Tuesday, June 3, 2008

On Communications

“What obstacles do project managers face to successful completion of an Information Technology project?”

PMP: Technology Project Manager

“The largest obstacle seems to be proper communication. Frequently the technicians will assume things that the business people have no idea about, and the business people will assume things the technicians have no idea about. A good example is a recent project that I was brought into to solve a communication problem. The business people and tech had met, and determined that data feeds could be accomplished between the company and the vendor. The business people assumed the standard feed would work. The vendor assumed they would get the feed formated the way the rest of their clients sent the data. After several weeks of trying to determine why the feeds were failing, the collective they discovered it was a formatting issue in the feeds. This sort of thing was what I was brought into the project to resolve. Techs and Business people do not speak the same language, and assumptions are made on both sides. This leads to requirements that are not documented or incorrectly documented. This in turn cascades into variance in estimates, and impacts both schedule and budget.

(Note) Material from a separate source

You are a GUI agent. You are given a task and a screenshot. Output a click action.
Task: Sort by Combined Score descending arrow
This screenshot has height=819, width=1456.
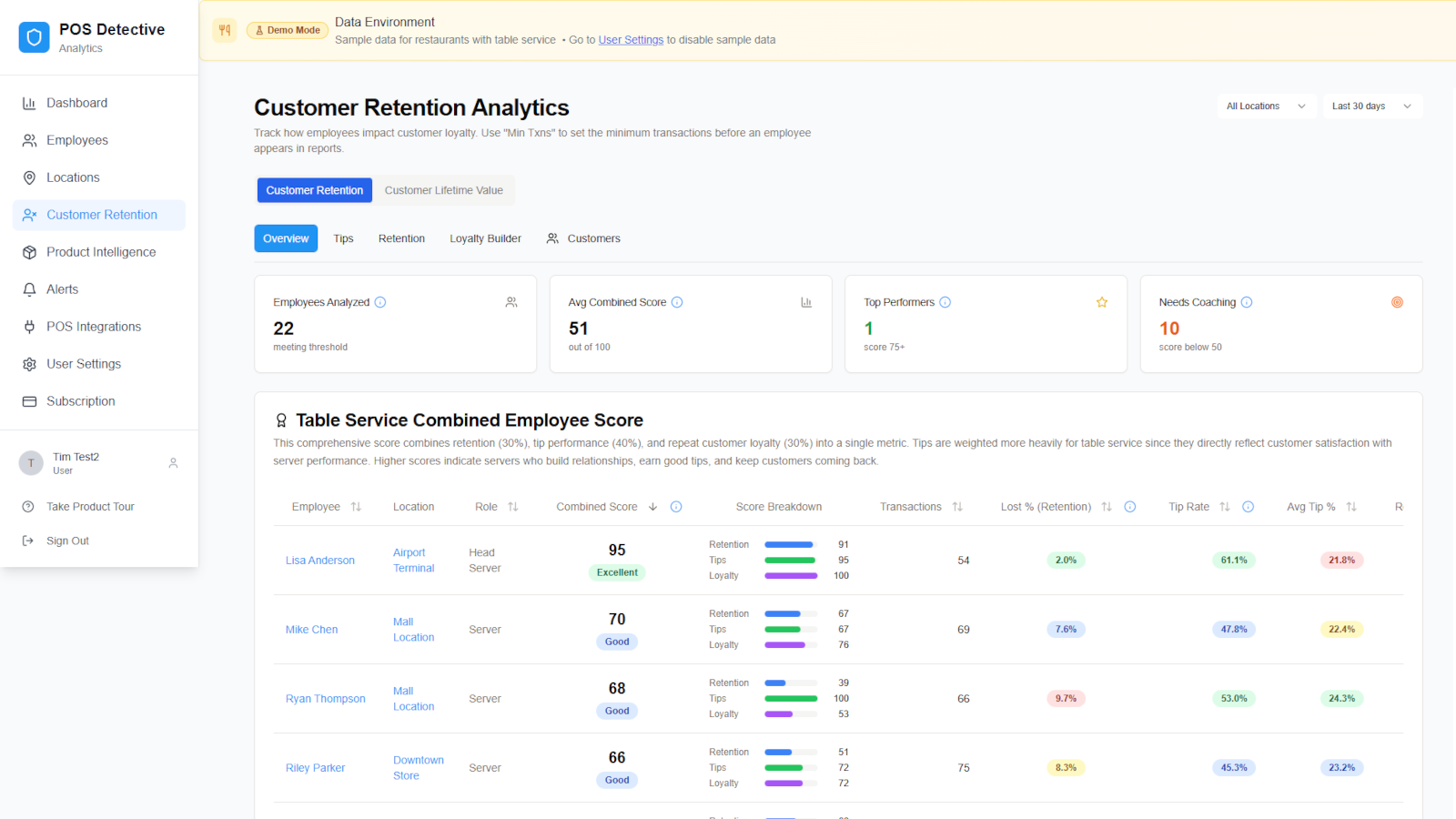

Another item is that the charter is either not done or is not correctly linked back to core business goals. The charter should spell out why a project is being done. The project should tie back to departmental and organizational mission statements. Documents withing the project book should go into expected return on investment, potential risks and OPPORTUNITIES, stakeholder analysis (why is it good for the manager of this group and such), so that when support wanes for a project the PM has all these tools ready to keep the project going. Part of the risk and opportunity plan should be a reaction to possibilities script. So if there is an opportunity to enhance the ROI of another project that might occur, there should be a plan on how to do that if it does. Planning to mitigate the risks is only half of risk management. By taking advantage of opportunities we can not only enhance the value of a project to the organization, but maintain support for a project.

A solid grasp of scope creep and change management is necessary for an IT project to succeed. It happens to us all. One minor change can be absorbed, maybe even 10. Unfortunately they pile up, and before you know it the pile of minor changes don't link back to requirements or the project mission. It is far better to implement change requests for all changes. If the change is minor, the impact should be minor, but it gives a PM some justification when they say "We'd like to put that request in the next version of the product."

Some things that get skipped sometimes are:

- A formal communications plan
- Formal stakeholder analysis
- Exploration of other solutions (I like Ishikawa diagrams and FMEA, but their are other tools)
Lessons learned. (either never done, or never reviewed to take advantage of them)

The other main issue I see is an undervaluing of the PM resource. Too many PMs operate without administrative support. That's OK if you're the only PM, but as a department has more projects running and more PMs it makes sense to get administrative assistants in for them. Simply on the basis that the assistant can do things for them, which in turn allows them to do more PM work.”

MüTō Observation:

Communications is a fundamental Project Management tool. Motivating a Team, and holding parties Accountable are the other two tools.

But, Communications is the BIG ONE. No-one but the PM sits in a seat on a project with the ability to SORT IT OUT.